(Textauszug)
----------

2023-10-17 MAZ | Drangsaliert und vergessen: Auf den Spuren der Zwangsarbeiter in Babelsberg

Drangsaliert und vergessen: Auf den Spuren der Zwangsarbeiter in Babelsberg

Christian Raschke gehört zu der Geschichtsarbeitsgruppe vom Freiland, die einen Rundgang zur Vergangenheit des Geländes erarbeitet hat.

Nichts gehört, nichts gesehen – das sagten einige Zeitzeugen aus der NS-Zeit über sich. Christian Raschke glaubt das nicht mehr, nachdem er sich mit Zwangsarbeit in Potsdam auseinandergesetzt hat. Für Interessierte gibt es nun einen Rundgang auf dem ehemaligen Arado-Gelände.

Judith von Plato

Judith von Plato

17.07.2023, 20:28 Uhr

Teltower Vorstadt. Die Sonne knallt. Christian Raschke hat sich in den Schatten auf dem Freilandgelände an der Friedrich-Engels-Straße in Potsdam zurückgezogen. Hinter ihm brutzelt das Backsteinhaus in der Sonne – so wie schon Dutzende Sommer zuvor.

Dem Haus und dem Gelände sieht man die Geschichte nicht direkt an. Wo heute ein alternatives Kulturzentrum und Treffpunkt vor allem für Jugendliche ist, war während des Nationalsozialismus einer der Standorte der Arado-Flugzeugwerke, eines großen Rüstungsbetriebs der NS-Zeit. Das Gebäude ist eines der wenigen auf dem Gelände, das erhalten geblieben ist.

Arado-Flugzeugwerke in Potsdam-Babelsberg

Der Rüstungsbetrieb fertigte im Zweiten Weltkrieg zahlreiche Flugzeugteile. Dafür beschäftigte er in Potsdam auch mehr als 1000 Zwangsarbeiterinnen und Zwangsarbeiter. Um daran zu erinnern, hat eine Arbeitsgruppe vom Freiland einen Rundgang erarbeitet: den Arado-Rundgang. Wer in letzter Zeit in der Gegend rund um den Aradosee spazieren gegangen ist, könnte die Holzstelen, die die Gruppe dort an 16 Stationen angebracht hat, schon entdeckt haben.

„Die Idee, sich mit dem Gelände zu befassen, gibt es, seitdem das Freiland hier ist“, erzählt der 42-Jährige im Schatten des Gebäudes, wo einst der Wachschutz der Arado-Werke seinen Posten hatte. Seit nunmehr einem Jahr hat die AG aus etwa acht Menschen den Rundgang intensiv erarbeitet.

----------

Gesammelte Dateneinträge:
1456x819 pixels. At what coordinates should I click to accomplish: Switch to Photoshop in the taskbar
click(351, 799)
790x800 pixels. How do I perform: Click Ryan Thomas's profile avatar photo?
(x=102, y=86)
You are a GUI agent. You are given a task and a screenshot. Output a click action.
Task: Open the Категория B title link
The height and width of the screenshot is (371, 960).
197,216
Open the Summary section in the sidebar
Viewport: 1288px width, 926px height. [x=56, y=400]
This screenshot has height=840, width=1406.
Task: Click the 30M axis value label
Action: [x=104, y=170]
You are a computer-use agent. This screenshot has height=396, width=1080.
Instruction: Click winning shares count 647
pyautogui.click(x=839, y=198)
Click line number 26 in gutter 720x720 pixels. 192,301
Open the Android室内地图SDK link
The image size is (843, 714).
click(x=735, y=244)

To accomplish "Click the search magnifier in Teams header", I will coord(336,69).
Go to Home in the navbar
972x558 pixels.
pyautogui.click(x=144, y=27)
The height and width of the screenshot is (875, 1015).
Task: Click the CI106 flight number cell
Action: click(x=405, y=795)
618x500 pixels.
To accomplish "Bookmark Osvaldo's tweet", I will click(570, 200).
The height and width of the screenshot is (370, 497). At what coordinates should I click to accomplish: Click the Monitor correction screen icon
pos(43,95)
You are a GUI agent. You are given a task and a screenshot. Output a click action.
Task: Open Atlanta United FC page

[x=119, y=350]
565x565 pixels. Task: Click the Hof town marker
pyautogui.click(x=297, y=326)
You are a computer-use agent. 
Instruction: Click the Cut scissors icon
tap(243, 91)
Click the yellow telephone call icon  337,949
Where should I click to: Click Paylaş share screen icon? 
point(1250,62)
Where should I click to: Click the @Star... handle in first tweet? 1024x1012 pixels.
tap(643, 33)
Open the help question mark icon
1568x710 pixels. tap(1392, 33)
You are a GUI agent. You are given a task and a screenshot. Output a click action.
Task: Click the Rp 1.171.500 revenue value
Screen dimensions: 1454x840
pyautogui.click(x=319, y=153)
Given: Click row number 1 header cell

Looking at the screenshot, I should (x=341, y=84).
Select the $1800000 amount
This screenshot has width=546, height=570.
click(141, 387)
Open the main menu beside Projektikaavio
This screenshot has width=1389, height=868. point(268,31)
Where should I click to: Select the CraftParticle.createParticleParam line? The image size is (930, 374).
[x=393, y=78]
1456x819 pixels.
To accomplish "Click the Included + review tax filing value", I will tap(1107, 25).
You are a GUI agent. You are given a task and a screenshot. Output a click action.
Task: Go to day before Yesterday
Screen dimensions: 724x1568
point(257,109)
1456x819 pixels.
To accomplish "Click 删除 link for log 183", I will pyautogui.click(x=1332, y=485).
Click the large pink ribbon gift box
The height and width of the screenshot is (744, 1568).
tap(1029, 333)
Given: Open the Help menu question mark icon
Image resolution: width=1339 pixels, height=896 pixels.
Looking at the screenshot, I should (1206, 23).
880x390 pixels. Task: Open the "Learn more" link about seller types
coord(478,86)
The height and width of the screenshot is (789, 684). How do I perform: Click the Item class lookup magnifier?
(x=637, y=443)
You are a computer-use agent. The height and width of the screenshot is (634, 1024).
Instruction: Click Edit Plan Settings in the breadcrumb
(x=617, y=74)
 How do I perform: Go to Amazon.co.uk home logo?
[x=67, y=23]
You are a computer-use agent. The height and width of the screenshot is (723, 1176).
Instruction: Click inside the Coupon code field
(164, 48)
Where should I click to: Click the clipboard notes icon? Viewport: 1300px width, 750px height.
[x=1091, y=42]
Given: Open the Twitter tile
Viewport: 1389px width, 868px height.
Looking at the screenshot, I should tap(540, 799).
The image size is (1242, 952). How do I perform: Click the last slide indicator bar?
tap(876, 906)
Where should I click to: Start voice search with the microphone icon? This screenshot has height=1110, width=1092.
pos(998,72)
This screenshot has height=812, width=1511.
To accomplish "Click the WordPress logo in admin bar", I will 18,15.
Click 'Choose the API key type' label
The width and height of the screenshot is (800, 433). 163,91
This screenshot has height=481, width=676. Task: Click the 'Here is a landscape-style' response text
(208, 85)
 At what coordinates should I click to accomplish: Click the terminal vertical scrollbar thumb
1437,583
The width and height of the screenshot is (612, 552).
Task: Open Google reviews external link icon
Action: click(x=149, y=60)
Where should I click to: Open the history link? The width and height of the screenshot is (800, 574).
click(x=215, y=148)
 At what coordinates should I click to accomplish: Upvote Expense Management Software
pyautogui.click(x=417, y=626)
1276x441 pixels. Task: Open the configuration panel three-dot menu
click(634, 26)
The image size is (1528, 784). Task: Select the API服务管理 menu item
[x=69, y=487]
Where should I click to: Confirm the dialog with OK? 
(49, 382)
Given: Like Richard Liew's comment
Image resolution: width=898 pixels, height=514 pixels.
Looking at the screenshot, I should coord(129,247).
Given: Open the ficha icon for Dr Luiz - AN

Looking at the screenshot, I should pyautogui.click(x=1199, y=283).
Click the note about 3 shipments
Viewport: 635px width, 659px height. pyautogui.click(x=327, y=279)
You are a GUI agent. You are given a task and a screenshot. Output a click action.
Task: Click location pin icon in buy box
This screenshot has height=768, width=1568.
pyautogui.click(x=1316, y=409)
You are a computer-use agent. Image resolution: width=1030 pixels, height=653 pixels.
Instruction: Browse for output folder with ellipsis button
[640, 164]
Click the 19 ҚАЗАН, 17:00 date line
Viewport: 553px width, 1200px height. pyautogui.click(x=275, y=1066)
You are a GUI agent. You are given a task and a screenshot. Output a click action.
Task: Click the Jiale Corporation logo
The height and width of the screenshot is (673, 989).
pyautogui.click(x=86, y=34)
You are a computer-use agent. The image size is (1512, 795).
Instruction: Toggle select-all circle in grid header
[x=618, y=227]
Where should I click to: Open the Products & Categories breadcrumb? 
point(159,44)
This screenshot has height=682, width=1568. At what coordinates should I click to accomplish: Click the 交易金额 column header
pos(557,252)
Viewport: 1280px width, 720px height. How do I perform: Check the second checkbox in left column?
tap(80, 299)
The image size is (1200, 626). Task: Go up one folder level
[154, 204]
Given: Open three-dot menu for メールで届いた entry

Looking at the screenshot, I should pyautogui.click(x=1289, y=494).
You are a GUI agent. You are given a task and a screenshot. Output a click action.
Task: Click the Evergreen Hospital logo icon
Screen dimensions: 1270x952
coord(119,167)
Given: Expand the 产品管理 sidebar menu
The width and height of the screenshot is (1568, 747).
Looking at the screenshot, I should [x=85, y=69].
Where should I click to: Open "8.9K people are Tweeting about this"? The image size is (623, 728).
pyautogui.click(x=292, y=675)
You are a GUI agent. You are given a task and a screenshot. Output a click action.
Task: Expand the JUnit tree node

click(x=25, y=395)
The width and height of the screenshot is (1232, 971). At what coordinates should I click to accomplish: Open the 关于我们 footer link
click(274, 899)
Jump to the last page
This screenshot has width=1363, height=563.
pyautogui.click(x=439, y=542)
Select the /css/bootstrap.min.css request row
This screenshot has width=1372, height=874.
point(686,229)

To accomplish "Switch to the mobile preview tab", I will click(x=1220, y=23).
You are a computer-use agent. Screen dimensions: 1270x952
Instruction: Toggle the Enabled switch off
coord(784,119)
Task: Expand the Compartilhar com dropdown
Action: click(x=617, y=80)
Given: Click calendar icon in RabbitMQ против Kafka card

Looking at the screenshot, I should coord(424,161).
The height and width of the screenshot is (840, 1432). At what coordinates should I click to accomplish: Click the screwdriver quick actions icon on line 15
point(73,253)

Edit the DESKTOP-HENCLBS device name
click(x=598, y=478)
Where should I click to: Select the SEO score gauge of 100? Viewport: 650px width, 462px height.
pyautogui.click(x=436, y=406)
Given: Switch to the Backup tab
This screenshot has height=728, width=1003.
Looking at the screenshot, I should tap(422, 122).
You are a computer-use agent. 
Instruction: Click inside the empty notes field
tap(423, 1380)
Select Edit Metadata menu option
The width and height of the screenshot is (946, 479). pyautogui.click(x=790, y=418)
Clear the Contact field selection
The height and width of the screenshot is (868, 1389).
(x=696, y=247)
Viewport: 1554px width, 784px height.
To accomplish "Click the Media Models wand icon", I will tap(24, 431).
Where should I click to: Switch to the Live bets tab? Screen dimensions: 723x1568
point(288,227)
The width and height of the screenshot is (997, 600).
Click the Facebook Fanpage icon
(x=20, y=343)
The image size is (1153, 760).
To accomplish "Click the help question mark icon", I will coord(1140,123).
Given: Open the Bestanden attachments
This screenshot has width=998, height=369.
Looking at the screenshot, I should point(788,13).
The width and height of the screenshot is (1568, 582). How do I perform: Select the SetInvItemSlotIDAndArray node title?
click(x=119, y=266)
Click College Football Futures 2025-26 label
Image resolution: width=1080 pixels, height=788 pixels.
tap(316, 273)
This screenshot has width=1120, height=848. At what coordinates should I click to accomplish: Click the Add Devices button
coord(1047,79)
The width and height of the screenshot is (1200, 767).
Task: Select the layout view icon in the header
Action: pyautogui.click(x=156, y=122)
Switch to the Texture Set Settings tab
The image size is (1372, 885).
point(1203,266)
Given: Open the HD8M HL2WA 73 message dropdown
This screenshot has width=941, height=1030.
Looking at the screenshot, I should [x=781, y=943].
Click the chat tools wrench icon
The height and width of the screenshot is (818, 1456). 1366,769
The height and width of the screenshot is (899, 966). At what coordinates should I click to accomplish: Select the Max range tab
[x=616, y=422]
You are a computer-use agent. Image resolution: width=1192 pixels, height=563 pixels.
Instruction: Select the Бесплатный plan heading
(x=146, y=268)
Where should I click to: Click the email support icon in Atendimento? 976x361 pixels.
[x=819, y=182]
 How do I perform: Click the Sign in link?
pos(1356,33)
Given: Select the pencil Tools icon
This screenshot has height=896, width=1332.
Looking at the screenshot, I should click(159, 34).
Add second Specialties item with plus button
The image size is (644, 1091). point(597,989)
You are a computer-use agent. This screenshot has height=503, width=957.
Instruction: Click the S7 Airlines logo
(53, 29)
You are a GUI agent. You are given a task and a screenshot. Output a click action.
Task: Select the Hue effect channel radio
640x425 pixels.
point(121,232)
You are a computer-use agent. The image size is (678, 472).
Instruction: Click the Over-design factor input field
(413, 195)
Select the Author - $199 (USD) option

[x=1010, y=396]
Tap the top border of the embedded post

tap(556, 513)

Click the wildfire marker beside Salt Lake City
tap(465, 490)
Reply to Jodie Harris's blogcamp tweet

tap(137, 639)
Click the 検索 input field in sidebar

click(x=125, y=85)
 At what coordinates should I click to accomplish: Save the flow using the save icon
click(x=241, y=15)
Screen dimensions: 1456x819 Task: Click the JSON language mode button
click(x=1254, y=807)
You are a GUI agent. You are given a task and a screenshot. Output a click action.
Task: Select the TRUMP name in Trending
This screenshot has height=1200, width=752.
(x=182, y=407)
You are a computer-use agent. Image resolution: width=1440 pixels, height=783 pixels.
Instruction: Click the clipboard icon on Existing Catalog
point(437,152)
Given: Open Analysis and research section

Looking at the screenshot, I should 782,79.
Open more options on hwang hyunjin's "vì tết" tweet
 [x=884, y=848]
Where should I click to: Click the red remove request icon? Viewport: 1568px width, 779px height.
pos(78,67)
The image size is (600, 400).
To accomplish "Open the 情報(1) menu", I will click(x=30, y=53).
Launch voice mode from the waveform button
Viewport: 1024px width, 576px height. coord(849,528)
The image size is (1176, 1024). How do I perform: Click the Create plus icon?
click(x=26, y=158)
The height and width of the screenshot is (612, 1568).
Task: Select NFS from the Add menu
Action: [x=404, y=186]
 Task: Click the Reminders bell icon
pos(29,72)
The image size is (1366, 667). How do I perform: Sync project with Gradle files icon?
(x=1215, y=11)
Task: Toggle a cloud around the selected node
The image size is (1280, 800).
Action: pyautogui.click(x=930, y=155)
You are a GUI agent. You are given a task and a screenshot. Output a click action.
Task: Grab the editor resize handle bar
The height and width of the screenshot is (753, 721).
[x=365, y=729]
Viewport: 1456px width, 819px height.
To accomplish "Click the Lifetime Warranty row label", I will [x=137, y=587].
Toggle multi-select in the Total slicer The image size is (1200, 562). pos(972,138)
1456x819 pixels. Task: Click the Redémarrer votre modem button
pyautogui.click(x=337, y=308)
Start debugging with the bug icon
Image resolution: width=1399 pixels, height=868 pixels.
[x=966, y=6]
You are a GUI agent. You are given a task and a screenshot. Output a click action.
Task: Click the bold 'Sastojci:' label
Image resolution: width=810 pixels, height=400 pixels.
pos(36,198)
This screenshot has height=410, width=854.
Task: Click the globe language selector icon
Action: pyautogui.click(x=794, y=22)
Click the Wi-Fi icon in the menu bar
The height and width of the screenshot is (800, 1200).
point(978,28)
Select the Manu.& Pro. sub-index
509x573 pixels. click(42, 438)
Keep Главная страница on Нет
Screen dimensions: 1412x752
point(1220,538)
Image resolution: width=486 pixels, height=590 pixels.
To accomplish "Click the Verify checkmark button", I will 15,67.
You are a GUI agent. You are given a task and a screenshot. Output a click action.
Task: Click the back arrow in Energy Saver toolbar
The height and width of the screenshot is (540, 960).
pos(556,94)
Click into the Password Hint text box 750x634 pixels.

----------

(Zu bearbeitende Aufgaben)
(a) Nenne alle Namen von Städten, Stadtteilen, Straßen und Gewässern, die im Textauszug über die Zwangsarbeiter in Babelsberg vorkommen.
(b) Nimm den Textauszug über die Zwangsarbeiter in Babelsberg nach seinem letzten Satz wieder auf und führe ihn fort.
Die Daten sind eigenständiges Material und gehören nicht zum Textauszug.

(Lösungen der Aufgaben)
(a) Babelsberg, Potsdam, Teltower Vorstadt, Friedrich-Engels-Straße, Aradosee

(b)
Geschichts-Ag vom Freiland beschäftigt sich mit Zwangsarbeit

„Wir wollten auf dem Gelände einen Erinnerungsort schaffen, weil wir schon von Arado und der Zwangsarbeit hier wussten. Damals war das noch nicht gut beleuchtet“, sagt Christian Raschke. „Letztendlich haben wir uns darauf geeinigt, einen Rundgang zu schaffen, nicht nur auf dem Gelände, sondern auch im öffentlichen Raum. Damit wir die Auseinandersetzung mit Zwangsarbeit und Nationalsozialismus auch nach außen tragen – im wahrsten Sinne des Wortes.“

Propaganda-Quelle aus dem „Arado-Boten“ von 1939: Ein Wächter steht am Eingang eines Werks der Arado-Flugzeugwerke in der heutigen Friedrich-Engels-Straße.

Propaganda-Quelle aus dem „Arado-Boten“ von 1939: Ein Wächter steht am Eingang eines Werks der Arado-Flugzeugwerke in der heutigen Friedrich-Engels-Straße.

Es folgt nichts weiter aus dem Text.